Deputy Spokesperson of Union, Progress and Democracy
- In office 26 September 2007 – 11 July 2015
- President: Rosa Díez
- Preceded by: First holder
- Succeeded by: Gorka Maneiro

Personal details
- Born: Andrés Gustavo Herzog Sánchez 21 January 1974 (age 52) San Sebastián, Spain
- Party: Union, Progress and Democracy

= Andrés Herzog =

Spanish lawyer and politician

Andrés Gustavo Herzog Sánchez (born 21 January 1974) is a Spanish lawyer and politician who was the spokesperson of the centrist party Union, Progress and Democracy (UPyD).

==Background==
Herzog was born in San Sebastián, Basque Country, and is the son of Carlos Herzog, a fur merchant of Polish-Jewish descent. His household observed neither Basque nor Jewish traditions. He graduated in Law from the University of Navarre, and trialled for representing Spain at Judo at the 1996 Summer Olympics.

==Career==
Herzog worked for the law firm Garrigues. Upon reading their initial manifesto in 2007, he joined UPyD.

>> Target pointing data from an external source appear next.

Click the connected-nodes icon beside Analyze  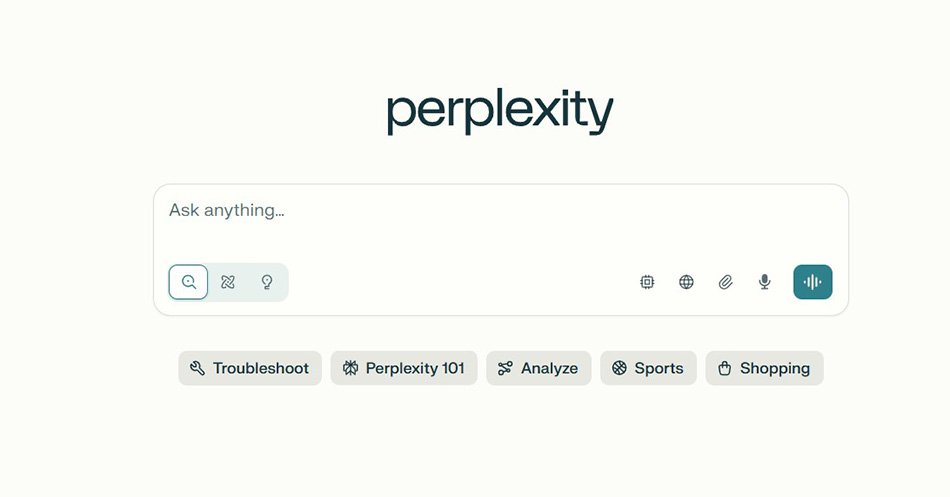point(505,368)
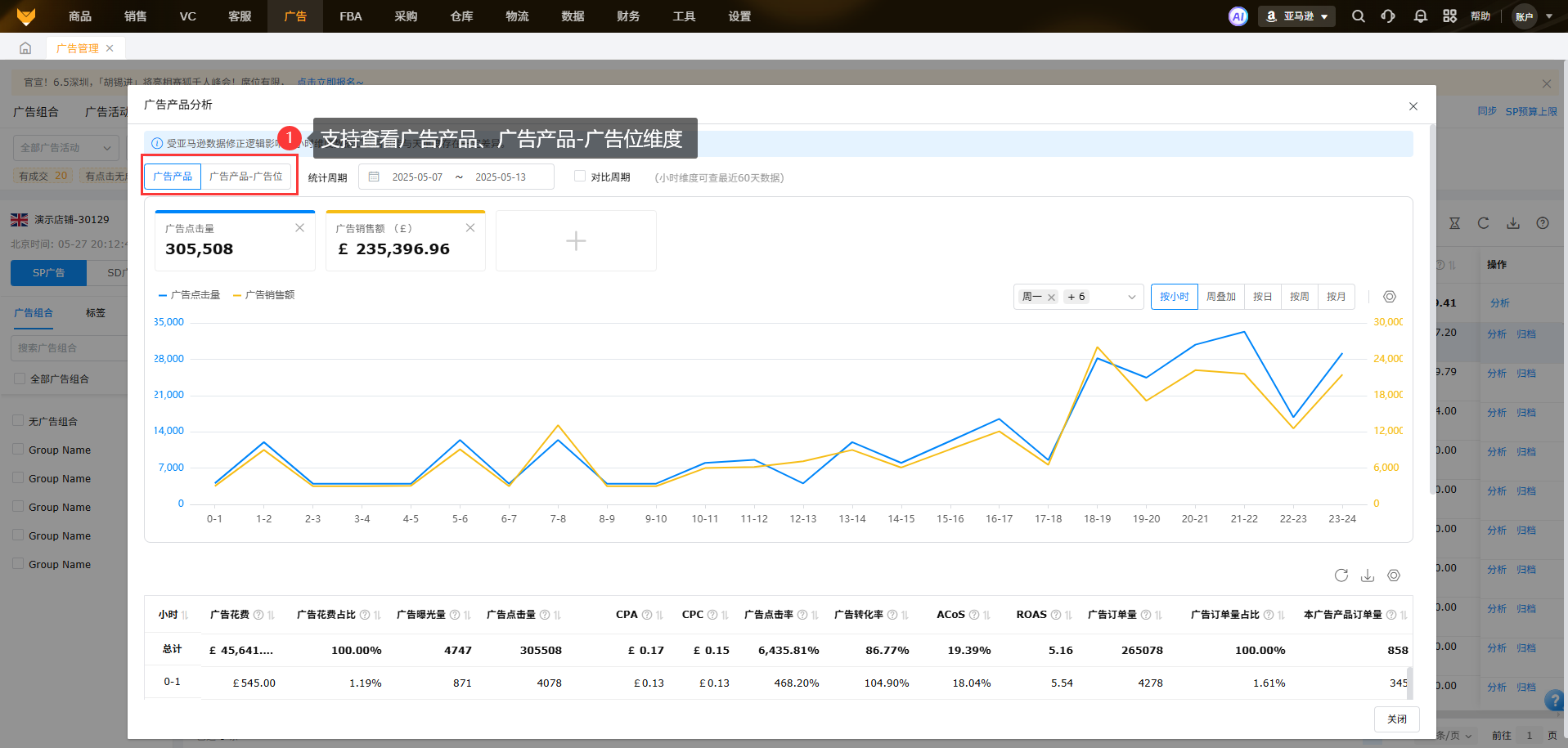Select the 周叠加 view button

tap(1220, 297)

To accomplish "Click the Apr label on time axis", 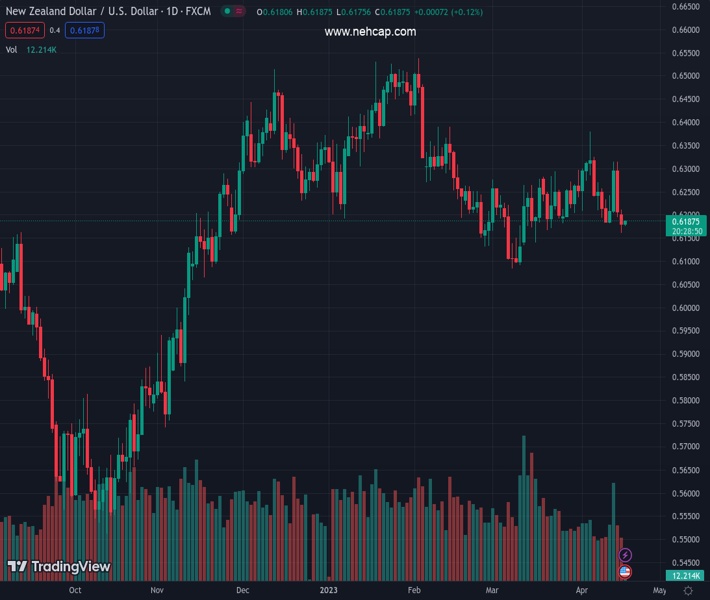I will pyautogui.click(x=581, y=591).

In July 2015, he was voted as the party's new spokesperson after the resignation of Rosa Díez. He refused an electoral pact with fellow centrists Citizens.

==Personal life==
Herzog is married to an Argentine woman. His favourite television series is political drama The West Wing, and his favourite film is The Bridges of Madison County.